官术网_书友最值得收藏!

Executing the Map Reduce program in a Hadoop cluster

In the previous recipe, we took a look at how to write a map reduce program for a page view counter. In this recipe, we will explore how to execute this in a Hadoop cluster.

Getting ready

To perform this recipe, you should already have a running Hadoop cluster as well as an eclipse similar to an IDE.

How to do it

To execute the program, we first need to create a JAR file of it. JAR stands for Java Archive file, which contains compiled class files. To create a JAR file in eclipse, we need to perform the following steps:

  1. Right-click on the project where you've written your Map Reduce Program. Then, click on Export.
  2. Select Java->Jar File and click on the Next button. Browse through the path where you wish to export the JAR file, and provide a proper name to the jar file. Click on Finish to complete the creation of the JAR file.
  3. Now, copy this file to the Hadoop cluster. If you have your Hadoop cluster running in the AWS EC2 instance, you can use the following command to copy the JAR file:
    scp –i mykey.pem logAnalyzer.jar ubuntu@ec2-52-27-157-247.us-west-2.compute.amazonaws.com:/home/ubuntu
    
  4. If you don't already have your input log files in HDFS, use following commands:
    hadoop fs –mkdir /logs
    hadoop fs –put web.log /logs
    
  5. Now, it's time to execute the map reduce program.
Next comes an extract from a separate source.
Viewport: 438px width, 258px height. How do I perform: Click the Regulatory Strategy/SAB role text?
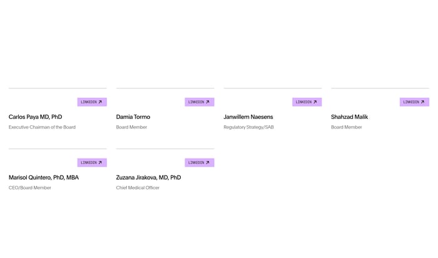click(x=248, y=127)
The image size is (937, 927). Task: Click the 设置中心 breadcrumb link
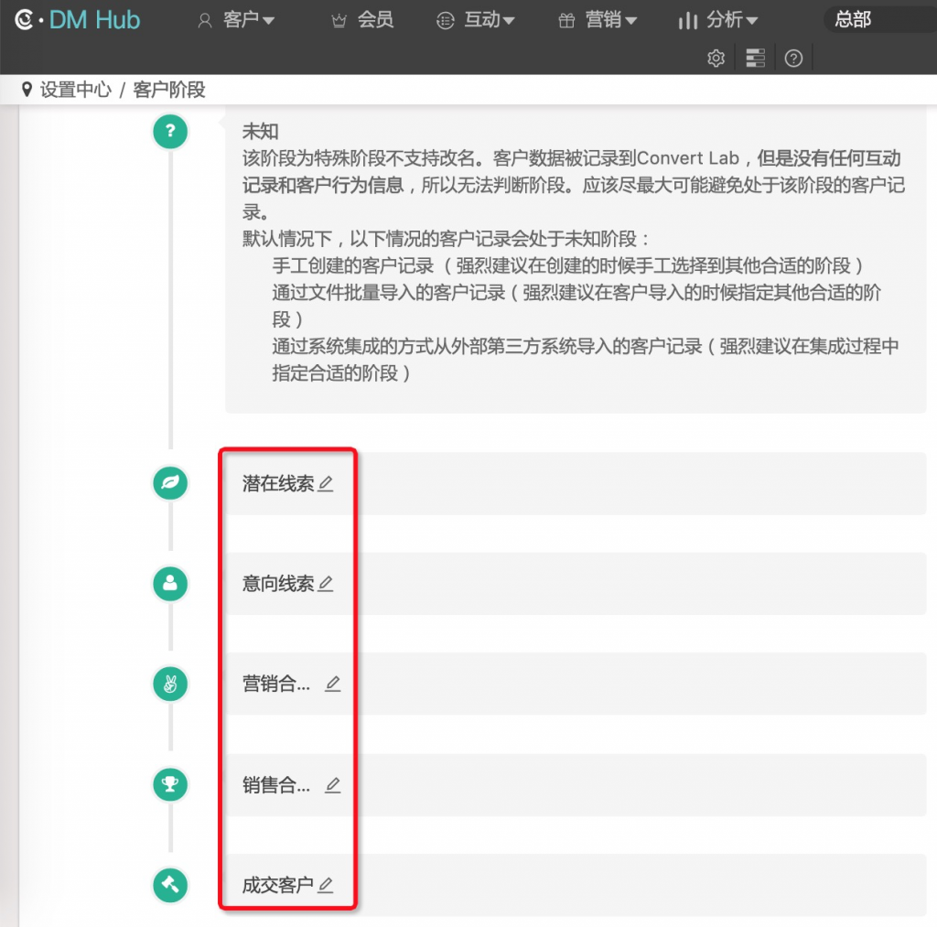[75, 90]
Use the following command to start the execution:
    hadoop jar logAnalyzer.jar com.demo.PageViewCounter /logs /pageview_output
    
  6. This will start the Map Reduce execution on your cluster. If everything goes well, you should be able to see output in the pageview_output folder in HDFS. Here, logAnalyzer is the name of the JAR file we created through eclipse. logs is the folder we have our input data in, while pageview_output is the folder that will first be created, and then results will be saved into. It is also important to provide a fully qualified name to the class along with its package name.

How it works...

Once the job is submitted, it first creates the Application Client and Application Master in the Hadoop cluster. The application tasks for Mapper are initiated in each node where data blocks are present in the Hadoop cluster. Once the Mapper phase is complete, the data is locally reduced by a combiner. Once the combiner finishes, the data is shuffled across the nodes in the cluster. Unless all the mappers have finished, reducers cannot be started. Output from the reducers is also written to HDFS in a specified folder.

Note

The output folder to be specified should be a nonexisting folder in HDFS. If the folder is already present, then the program will give you an error.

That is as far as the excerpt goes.